The 2006 report described a trial that compared three diabetes drugs and concluded that Avandia, the company’s new drug, performed best.
“We now have clear evidence from a large international study that the initial use of [Avandia] is more effective than standard therapies,” a senior vice president of GlaxoSmithKline, Lawson Macartney, said in a news release.
What only careful readers of the article would have gleaned is the extent of the financial connections between the drugmaker and the research. The trial had been funded by GlaxoSmithKline, and each of the 11 authors had received money from the company. Four were employees and held company stock. The other seven were academic experts who had received grants or consultant fees from the firm.
Whether these ties altered the report on Avandia may be impossible for readers to know.

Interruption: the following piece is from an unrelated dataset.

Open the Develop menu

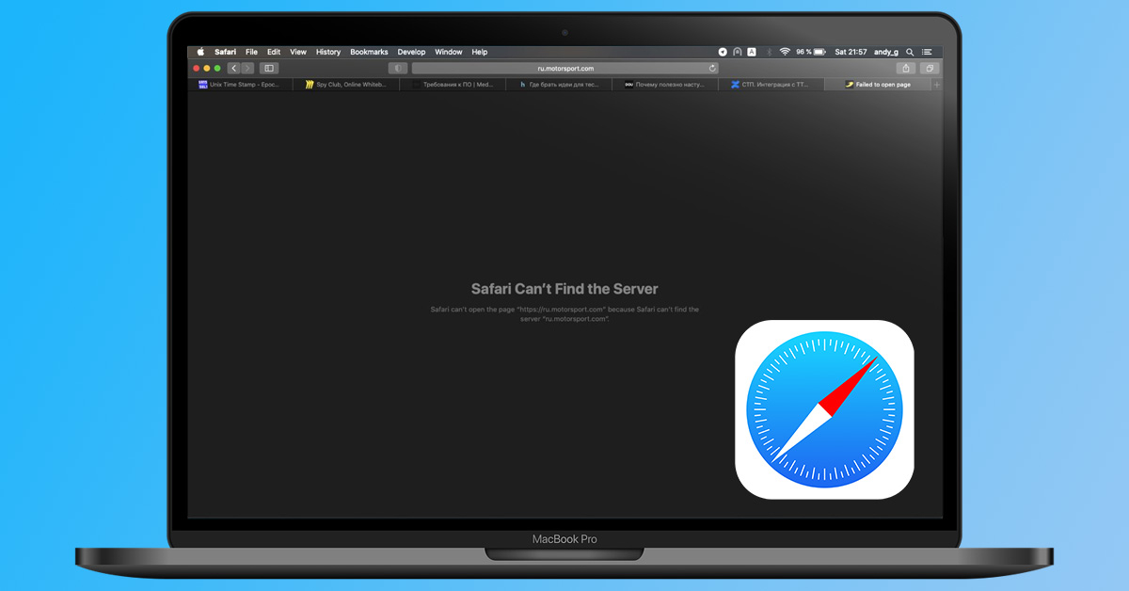click(x=411, y=52)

But while sorting through the data from more than 4,000 patients, the investigators missed hints of a danger that, when fully realized four years later, would lead to Avandia’s virtual disappearance from the United States:
The drug raised the risk of heart attacks.

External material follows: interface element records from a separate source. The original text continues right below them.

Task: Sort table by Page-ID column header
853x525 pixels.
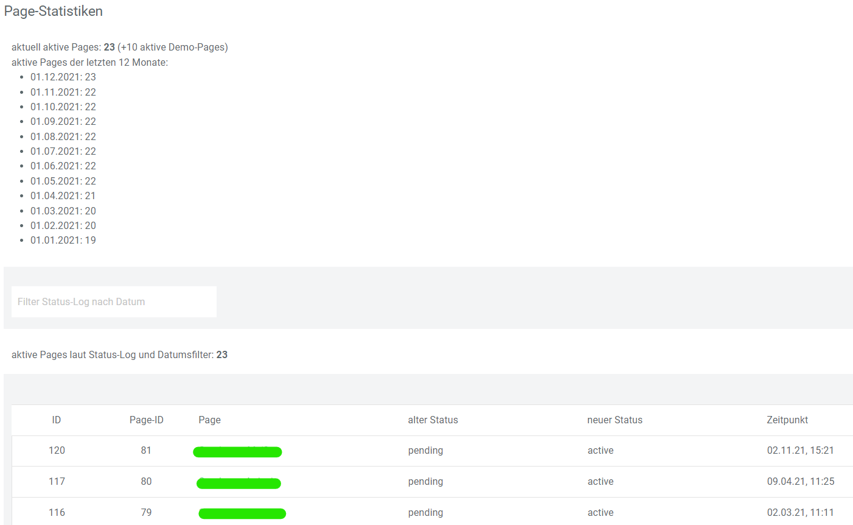Action: (x=146, y=420)
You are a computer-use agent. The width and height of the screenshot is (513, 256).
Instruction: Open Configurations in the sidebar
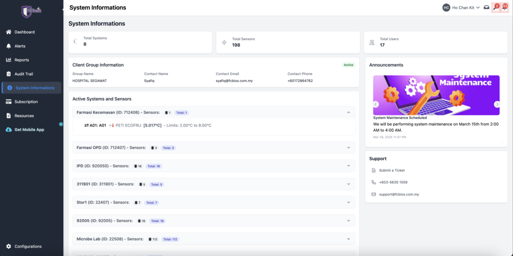pyautogui.click(x=28, y=247)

“If you looked closely at the data that was out there, you could see warning signs,” said Steven E. Nissen, a Cleveland Clinic cardiologist who issued one of the earliest warnings about the drug. “But they were overlooked.”
A Food and Drug Administration scientist later estimated that the drug had been associated with 83,000 heart attacks and deaths.
Arguably the most prestigious medical journal in the world, the New England Journal of Medicine regularly features articles over which pharmaceutical companies and their employees can exert significant influence.
Over a year-long period ending in August, NEJM published 73 articles on original studies of new drugs, encompassing drugs approved by the FDA since 2000 and experimental drugs, according to a review by The Washington Post.
Of those articles, 60 were funded by a pharmaceutical company, 50 were co-written by drug company employees and 37 had a lead author, typically an academic, who had previously accepted outside compensation from the sponsoring drug company in the form of consultant pay, grants or speaker fees.
The New England Journal of Medicine is not alone in featuring research sponsored in large part by drug companies — it has become a common practice that reflects the growing role of industry money in research.
Years ago, the government funded a larger share of such experiments. But since about the mid-1980s, research funding by pharmaceutical firms has exceeded what the National Institutes of Health spends. Last year, the industry spent $39 billion on research in the United States while NIH spent $31 billion.
The billions that the drug companies invest in such experiments help fund the world’s quest for cures. But their aim is not just public health. That money is also part of a high-risk quest for profits, and over the past decade corporate interference has repeatedly muddled the nation’s drug science, sometimes with potentially lethal consequences.